At the same time, Opsera is adding to its namesake platform for managing and automating DevOps workflows an ability to integrate with the Model Context Protocol (MCP) server developed by GitHub.
Finally, the company is also making an on-premises edition of its platform, dubbed Insights in a Box, available to IT teams that are not able or inclined to rely on a software-as-a-service (SaaS) platform for managing DevOps workflows. This self‑hosted edition of an existing Opsera Insights service that pulls data across the ecosystem, normalizes it, and surfaces key performance indicators (KPIs) that align with DevOps Research and Assessment (DORA) metrics.
Opsera CEO Kumar Chivukula said the Hummingbird AI Reasoning Agent makes it possible to determine which developers are generating code using AI tools that make it into a production environment. It tracks usage and adoption of AI coding tools, impact, value and productivity metrics to also surface optimization recommendations, he added.
That capability is critical because the more developers employ AI coding tools, costs start to rise as more tokens are consumed. The intelligence surfaced by Hummingbird AI Reasoning Agent can then be used to, for example, allocate more tokens to developers that are generating higher quality code, noted Chivukula.
Hummingbird AI agent understands context as it reasons across systems and tools to surface recommendations for improving productivity in natural language, said Chivukula. DevOps teams can chat with their own data to, for example, ask “why” something happened, “what” to do next, or “how” to improve performance. Those queries are then shared with large language models (LLMs) developed by Open AI and Anthropic, with the best answer then being shared back to the DevOps engineer, he added.

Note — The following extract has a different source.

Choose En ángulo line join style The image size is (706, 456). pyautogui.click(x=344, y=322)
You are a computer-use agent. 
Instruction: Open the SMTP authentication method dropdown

While AI coding tools are already widely adopted, generating more code doesn’t equate to more applications being deployed in a production environment. Many organizations are now generating more code but the developers reviewing that code don’t always understand how it was constructed. Often, that code can not only contain vulnerabilities, it is often overly verbose. As the volume of that code increases, the potential amount of technical debt being taken on increases as more inefficient code is added to an application environment.
In effect, Opsera is making a case for a DevOps platform that now uses AI to identify coding issues being created by other instances of AI.
It’s not likely that the AI coding genie is going back in the bottle any time soon, so the challenge now is determining how best to manage DevOps workflows when the amount of code of varying quality being generated has exponentially increased. Ultimately, the only way to achieve that goal is to rely on other instances of AI to provide greater visibility into software development lifecycles (SDLCs) where the number of AI coding tools being employed to write code is only going to continue to increase.